◆ **INFORMATION SUPPLIED**:
══════════

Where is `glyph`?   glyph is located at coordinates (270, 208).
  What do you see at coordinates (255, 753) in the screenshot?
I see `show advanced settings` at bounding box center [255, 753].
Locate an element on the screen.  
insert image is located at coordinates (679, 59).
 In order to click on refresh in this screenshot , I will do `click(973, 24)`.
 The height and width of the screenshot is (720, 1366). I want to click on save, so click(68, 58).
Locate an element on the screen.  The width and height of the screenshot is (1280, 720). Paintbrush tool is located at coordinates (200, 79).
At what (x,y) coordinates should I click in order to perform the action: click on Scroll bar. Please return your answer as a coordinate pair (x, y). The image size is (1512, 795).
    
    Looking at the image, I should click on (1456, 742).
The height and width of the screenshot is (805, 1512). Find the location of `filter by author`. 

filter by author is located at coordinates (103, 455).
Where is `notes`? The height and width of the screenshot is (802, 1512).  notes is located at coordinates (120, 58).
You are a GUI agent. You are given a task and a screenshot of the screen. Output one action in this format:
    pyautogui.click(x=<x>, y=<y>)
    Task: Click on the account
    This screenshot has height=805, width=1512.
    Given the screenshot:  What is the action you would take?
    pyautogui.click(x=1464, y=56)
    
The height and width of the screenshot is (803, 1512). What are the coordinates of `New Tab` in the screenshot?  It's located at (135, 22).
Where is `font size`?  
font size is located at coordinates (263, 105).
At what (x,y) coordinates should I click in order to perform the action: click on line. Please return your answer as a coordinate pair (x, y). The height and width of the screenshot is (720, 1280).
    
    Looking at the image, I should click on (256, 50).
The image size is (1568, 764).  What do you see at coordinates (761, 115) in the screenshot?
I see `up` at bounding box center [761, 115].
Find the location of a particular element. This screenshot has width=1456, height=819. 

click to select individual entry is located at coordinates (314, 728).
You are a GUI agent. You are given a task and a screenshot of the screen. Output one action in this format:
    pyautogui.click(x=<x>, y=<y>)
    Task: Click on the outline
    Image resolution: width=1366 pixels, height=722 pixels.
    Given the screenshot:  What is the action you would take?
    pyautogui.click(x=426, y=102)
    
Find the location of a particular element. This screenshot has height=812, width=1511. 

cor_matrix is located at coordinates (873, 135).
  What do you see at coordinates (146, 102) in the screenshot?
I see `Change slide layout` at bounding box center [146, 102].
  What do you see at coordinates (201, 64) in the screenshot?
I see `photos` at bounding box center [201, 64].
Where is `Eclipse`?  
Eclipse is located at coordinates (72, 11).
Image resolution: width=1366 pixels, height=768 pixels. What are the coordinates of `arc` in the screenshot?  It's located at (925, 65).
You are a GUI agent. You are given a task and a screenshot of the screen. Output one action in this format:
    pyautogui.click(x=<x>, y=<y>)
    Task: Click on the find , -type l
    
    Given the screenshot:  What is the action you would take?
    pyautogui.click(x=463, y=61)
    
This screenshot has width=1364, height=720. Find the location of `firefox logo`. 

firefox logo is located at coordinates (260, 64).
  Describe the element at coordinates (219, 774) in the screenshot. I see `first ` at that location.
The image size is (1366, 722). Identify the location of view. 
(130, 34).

══════════

◆ **WORK INSTRUCTIONS**: Rewrite the lines from the one holding "What do you see at coordinates (255, 753)" through the one holding "coordinates (200, 79).", inclusive, changing "refresh" to "reload" and leaving everything else the same.

◆ **THE SOLUTION**:
  What do you see at coordinates (255, 753) in the screenshot?
I see `show advanced settings` at bounding box center [255, 753].
Locate an element on the screen.  
insert image is located at coordinates (679, 59).
 In order to click on reload in this screenshot , I will do `click(973, 24)`.
 The height and width of the screenshot is (720, 1366). I want to click on save, so click(68, 58).
Locate an element on the screen.  The width and height of the screenshot is (1280, 720). Paintbrush tool is located at coordinates (200, 79).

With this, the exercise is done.